If this is the case I find it hard to see what (if any performance gains can be made using this approach?)..

A single texture means less polygons and less batches are required to process the same scene.

- And lastly any improvements in productivity any development team may gain from using this technology are fundamentally constrained by a number of factors:-

a) available tools and DCC apps to provide the artists/designers with enough flexibility to efficiently leverage the technology well..

id has a new set of editing tools which they call "id Studio" which deal with MT editing natively. ET: Quake Wars which uses 1st generation of MegaTexture also features improved editors with MT support (for terrains only on that game).

b) available knowledge/experience of staff of these tools, apps and technology in order to fully benefit from the productivity gains (over the team deciding to use alternative technology they may already be fully equipped and have the necessary experience to leverage really well)

This is a problem common to all workflow changes and is not exclusive of MT. If someone makes a engine using solely procedural textures you can be sure the artists will need training before hand.

Maybe I'm missing something but it doesn't seem to have that same "wow look at that! We need to put that good sh** into our next engine!" kind of appeal that Doom3 brought with it when it was first unveiled..

Changing your shadow implementation is not as disruptive as changing the way you manage your assets. Like you yourself said, MT needs dedicated tool support.
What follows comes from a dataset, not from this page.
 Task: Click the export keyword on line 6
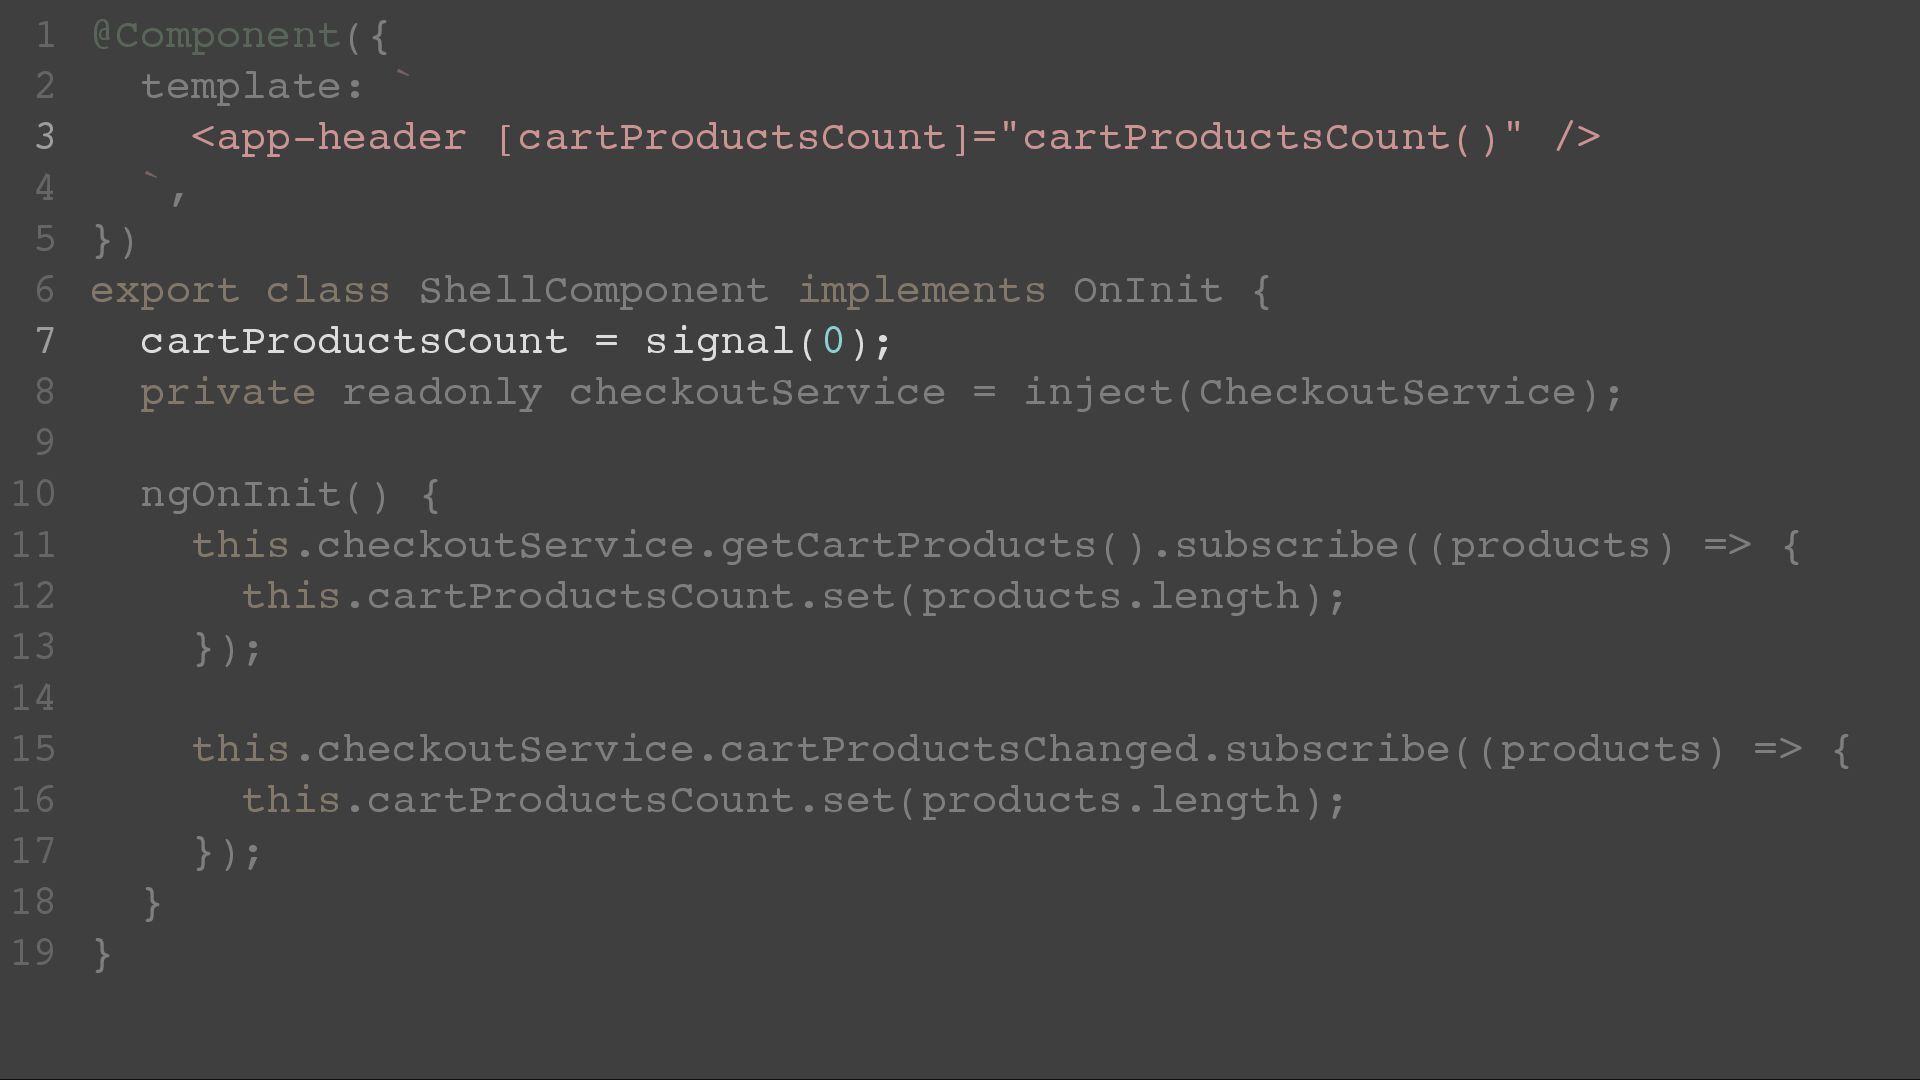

It's not really something a programmer can whip out in an afternoon because he's going to be a lot more dependent on content for testing than say toggling between shadow volumes and shadow maps. Even the normalmapping implementation was mild compared to this: you only needed a shader and one normal map that any programmer can create. To implement MT you'll need:

An editor that allows painting huge textures in real time.
A dedicated shader that handles all the filtering and mip-map chain complexities.
A proprietary file format to store all this information (MT is more than graphics, it also handles physics interactions).
An efficient algo to stream pages into memory, fill dirty pages, flush, etc.
An efficient algo to decompress the huge texture (this is optional but even if you get all the above working correctly, unless you can somehow fit all the huge textures your game will use into a DVD (or two) it's not going to be practical).
Finally, to see and measure the benefits of reduced polygon usage you'll need new meshes.